Według danych portalu podkluczuk.pl, średnio za metr kwadratowy w Warszawie w marcu trzeba było płacić 16,8 tys. zł, w Krakowie 15,7 tys. zł, a w Gdańsku 13,2 tys. zł. W dwóch pierwszych przypadkach to i tak nieco taniej niż jeszcze przed rokiem (odpowiednio o 3 proc., i 1 proc.), a w stolicy Pomorza o 6 proc. więcej niż przed rokiem.

Jeśli jednak spojrzymy na inne miasta, to zobaczymy, że ceny lokali są znacznie tańsze, czasami nawet 4-krotnie.

Zacznijmy od miast wojewódzkich. Za metr kwadratowy lokalu w Toruniu płaci się średnio 9,7 tys. zł, w Olsztynie 9,5 tys. zł, w Zielonej Górze 9,4 tys. zł, w Bydgoszczy 9,2 tys. zł, w Koszalinie 7,6 tys. zł, a w Gorzowie Wlkp. - 7,5 tys. zł.
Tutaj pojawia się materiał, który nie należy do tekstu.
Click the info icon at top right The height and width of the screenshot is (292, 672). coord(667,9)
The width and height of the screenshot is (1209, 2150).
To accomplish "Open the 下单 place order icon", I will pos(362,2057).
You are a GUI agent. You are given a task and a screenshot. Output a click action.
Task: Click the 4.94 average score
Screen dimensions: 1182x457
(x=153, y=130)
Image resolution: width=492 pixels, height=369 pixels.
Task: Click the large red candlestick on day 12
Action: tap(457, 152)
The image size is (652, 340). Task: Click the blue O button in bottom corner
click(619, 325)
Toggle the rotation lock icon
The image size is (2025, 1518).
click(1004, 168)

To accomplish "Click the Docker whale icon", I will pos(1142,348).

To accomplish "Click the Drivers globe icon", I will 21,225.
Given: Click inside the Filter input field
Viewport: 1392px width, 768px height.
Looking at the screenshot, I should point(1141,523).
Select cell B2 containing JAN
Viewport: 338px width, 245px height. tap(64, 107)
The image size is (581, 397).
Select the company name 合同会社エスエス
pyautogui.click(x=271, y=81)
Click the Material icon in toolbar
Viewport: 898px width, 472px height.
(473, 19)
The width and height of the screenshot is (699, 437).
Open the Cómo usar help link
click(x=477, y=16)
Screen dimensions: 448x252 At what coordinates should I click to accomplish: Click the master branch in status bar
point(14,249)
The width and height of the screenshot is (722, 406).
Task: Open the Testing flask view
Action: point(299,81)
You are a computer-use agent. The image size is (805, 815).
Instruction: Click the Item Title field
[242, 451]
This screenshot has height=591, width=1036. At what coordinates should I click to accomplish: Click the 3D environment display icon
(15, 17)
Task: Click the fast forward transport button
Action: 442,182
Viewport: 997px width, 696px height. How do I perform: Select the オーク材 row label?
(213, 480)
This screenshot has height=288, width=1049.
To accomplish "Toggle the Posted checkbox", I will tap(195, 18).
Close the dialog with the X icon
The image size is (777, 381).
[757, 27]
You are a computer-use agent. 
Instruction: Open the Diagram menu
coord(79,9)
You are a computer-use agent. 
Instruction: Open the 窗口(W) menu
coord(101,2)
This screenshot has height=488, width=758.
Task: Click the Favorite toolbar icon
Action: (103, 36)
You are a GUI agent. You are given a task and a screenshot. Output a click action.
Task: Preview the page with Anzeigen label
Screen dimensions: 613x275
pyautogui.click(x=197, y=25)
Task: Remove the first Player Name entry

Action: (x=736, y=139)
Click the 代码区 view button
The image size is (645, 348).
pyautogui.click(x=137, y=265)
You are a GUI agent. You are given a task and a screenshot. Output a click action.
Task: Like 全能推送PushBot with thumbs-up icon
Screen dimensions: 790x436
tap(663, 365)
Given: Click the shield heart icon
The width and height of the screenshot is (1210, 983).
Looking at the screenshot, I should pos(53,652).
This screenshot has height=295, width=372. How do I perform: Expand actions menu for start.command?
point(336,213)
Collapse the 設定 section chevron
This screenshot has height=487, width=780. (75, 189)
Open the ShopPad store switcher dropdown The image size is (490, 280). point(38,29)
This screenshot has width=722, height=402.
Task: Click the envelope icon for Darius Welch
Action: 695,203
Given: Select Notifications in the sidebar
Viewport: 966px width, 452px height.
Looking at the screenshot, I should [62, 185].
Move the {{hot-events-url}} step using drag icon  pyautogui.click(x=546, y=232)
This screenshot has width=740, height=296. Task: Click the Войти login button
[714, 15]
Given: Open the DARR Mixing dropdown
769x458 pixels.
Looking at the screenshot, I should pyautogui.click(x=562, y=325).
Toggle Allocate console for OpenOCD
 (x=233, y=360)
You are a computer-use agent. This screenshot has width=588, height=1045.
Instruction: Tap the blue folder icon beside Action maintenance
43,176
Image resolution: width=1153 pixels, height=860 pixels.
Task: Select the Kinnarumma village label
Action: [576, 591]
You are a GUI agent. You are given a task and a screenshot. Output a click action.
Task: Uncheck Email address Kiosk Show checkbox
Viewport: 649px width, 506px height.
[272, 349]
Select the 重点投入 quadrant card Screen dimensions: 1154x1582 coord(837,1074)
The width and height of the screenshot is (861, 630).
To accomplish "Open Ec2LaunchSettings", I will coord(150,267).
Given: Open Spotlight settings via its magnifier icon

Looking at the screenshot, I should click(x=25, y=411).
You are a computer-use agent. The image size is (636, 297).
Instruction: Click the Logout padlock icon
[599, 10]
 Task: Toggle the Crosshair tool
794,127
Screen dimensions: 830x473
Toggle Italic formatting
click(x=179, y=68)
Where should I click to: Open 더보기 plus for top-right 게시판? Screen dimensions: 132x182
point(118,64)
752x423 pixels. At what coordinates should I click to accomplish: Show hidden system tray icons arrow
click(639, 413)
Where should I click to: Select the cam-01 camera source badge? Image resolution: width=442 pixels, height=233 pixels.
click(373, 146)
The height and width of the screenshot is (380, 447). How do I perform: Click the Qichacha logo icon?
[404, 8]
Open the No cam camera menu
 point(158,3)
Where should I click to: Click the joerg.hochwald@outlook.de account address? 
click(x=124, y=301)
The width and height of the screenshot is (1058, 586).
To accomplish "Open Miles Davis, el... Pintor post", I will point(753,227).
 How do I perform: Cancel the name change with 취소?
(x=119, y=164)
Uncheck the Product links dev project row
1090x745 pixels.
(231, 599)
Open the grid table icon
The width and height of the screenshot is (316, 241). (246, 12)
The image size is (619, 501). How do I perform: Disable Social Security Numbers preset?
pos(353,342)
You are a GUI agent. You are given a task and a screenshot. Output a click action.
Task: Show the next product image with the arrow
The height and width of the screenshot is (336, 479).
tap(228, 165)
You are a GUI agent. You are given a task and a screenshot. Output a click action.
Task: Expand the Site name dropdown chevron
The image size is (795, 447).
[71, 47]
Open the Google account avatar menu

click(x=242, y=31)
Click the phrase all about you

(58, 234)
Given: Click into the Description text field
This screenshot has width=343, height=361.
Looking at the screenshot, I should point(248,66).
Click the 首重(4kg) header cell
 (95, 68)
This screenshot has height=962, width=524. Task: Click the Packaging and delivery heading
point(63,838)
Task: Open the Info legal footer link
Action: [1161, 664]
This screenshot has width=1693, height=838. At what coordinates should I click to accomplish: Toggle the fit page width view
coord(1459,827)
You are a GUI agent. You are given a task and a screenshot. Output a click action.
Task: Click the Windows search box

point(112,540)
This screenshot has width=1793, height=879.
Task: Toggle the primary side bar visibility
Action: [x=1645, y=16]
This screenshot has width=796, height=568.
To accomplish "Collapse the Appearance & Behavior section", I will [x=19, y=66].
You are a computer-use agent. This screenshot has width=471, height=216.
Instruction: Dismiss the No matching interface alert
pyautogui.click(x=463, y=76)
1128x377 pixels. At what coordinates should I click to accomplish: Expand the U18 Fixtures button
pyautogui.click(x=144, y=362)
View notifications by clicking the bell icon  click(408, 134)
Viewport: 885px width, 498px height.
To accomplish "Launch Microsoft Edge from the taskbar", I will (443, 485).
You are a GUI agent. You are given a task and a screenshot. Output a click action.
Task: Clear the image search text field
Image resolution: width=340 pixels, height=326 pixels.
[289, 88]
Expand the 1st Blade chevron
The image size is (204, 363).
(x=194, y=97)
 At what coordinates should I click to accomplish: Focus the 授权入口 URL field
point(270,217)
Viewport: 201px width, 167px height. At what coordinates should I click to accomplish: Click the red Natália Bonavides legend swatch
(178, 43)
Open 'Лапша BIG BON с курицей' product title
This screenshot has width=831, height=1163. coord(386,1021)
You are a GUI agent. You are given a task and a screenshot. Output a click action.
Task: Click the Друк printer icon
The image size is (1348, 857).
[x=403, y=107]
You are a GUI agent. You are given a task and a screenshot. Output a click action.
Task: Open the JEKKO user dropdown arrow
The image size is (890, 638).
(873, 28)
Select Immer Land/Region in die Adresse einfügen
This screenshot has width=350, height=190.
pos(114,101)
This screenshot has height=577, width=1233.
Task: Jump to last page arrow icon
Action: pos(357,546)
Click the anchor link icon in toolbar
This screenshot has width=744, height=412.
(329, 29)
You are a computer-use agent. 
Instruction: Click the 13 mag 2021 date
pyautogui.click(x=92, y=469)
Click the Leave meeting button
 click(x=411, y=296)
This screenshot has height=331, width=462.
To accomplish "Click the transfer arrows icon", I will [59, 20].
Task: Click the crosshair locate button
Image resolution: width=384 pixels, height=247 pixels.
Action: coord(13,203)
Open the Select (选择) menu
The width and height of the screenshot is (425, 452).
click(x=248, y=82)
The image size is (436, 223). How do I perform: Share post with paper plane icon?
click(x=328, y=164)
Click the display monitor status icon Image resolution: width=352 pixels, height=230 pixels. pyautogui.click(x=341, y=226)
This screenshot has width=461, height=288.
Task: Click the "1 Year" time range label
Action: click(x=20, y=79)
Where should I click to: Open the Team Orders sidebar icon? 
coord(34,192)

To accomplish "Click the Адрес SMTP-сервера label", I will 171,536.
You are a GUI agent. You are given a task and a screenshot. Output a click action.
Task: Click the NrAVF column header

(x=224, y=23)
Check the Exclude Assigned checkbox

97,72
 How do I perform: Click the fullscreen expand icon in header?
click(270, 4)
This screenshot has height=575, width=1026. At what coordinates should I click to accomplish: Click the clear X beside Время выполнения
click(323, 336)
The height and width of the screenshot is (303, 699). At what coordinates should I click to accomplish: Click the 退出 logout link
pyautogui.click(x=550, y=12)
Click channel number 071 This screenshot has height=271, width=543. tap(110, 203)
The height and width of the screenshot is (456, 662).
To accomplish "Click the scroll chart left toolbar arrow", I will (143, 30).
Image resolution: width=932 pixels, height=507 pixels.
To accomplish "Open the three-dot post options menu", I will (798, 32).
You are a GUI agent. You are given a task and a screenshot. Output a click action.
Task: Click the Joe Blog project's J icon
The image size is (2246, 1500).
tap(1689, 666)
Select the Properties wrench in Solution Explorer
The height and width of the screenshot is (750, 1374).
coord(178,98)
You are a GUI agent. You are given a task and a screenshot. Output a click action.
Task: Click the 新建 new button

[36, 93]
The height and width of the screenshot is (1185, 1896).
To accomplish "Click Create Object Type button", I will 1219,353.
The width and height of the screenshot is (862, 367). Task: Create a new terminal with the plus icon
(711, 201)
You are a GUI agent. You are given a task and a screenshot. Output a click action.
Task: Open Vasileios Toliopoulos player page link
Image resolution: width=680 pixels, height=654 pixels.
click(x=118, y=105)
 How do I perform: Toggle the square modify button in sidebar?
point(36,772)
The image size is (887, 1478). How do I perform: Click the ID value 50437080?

Zastanawiać może duża różnica, jaka występuje na rynkach w dwóch stolicach województwa lubuskiego – mieszkania w Zielonej Górze okazują się bowiem o ponad 25 proc. droższe niż w Gorzowie Wlkp. Różnica między Toruniem a Bydgoszczą – a więc drugą parą miast, które mają status stolic tego samego województwa – wynosi jedynie 5 proc.

Miasta powyżej 100 tys. – Gdynia vs Bytom

Jeśli chodzi o miasta powyżej 100 tys. mieszkańców, które jednak nie są stolicami województw, to najwyżej wyceniane są mieszkania w Gdyni (11,4 tys. zł za metr) oraz Bielsku-Białej 9,8 tys. zł.

Na drugim końcu listy są miasta śląskie – w Bytomiu metr kwadratowy kosztuje jedynie 5,1 tys. zł, a w Rudzie Śląskiej – 6,3 tys. zł. Wśród najtańszych miast, które liczą więcej niż 100 tys. mieszkańców, znajdziemy jeszcze Zabrze, Rybnik, a także dwa inne miasta woj. śląskiego, choć nieleżące na Śląsku – Częstochowę oraz Dąbrowę Górniczą.

ikona lupy />
Ceny mieszkań w miastach powyżej 100 tys. mieszkańców / Materiały prasowe

W tym samym województwie różnice przekraczają 100 proc.

Porównując miasta z jednego województwa widać dużą dysproporcję między największymi ośrodkami danego regionu. Zgodnie z danymi portalu podkluczyk.pl, lokale mieszkaniowe w Radomiu są o 120 proc. tańsze niż w Warszawie, w Bytomiu o 106 proc. tańsze niż w Katowicach, a we Włocławku o 67 proc. niż w Toruniu.

Ranking dotyczy jedynie miast z populacją większą niż 100 tys. – im mniejsze ośrodki tym różnice cenowe względem stolic regionów byłyby większe. Wyjątkiem są miejscowości leżące w aglomeracji wokół głównego miasta województwa, takimi jak Piaseczno, Otwock czy Konstancin-Jeziorna w przypadku Warszawy, Luboń w przypadku Poznania czy Sopot w przypadku Gdańska.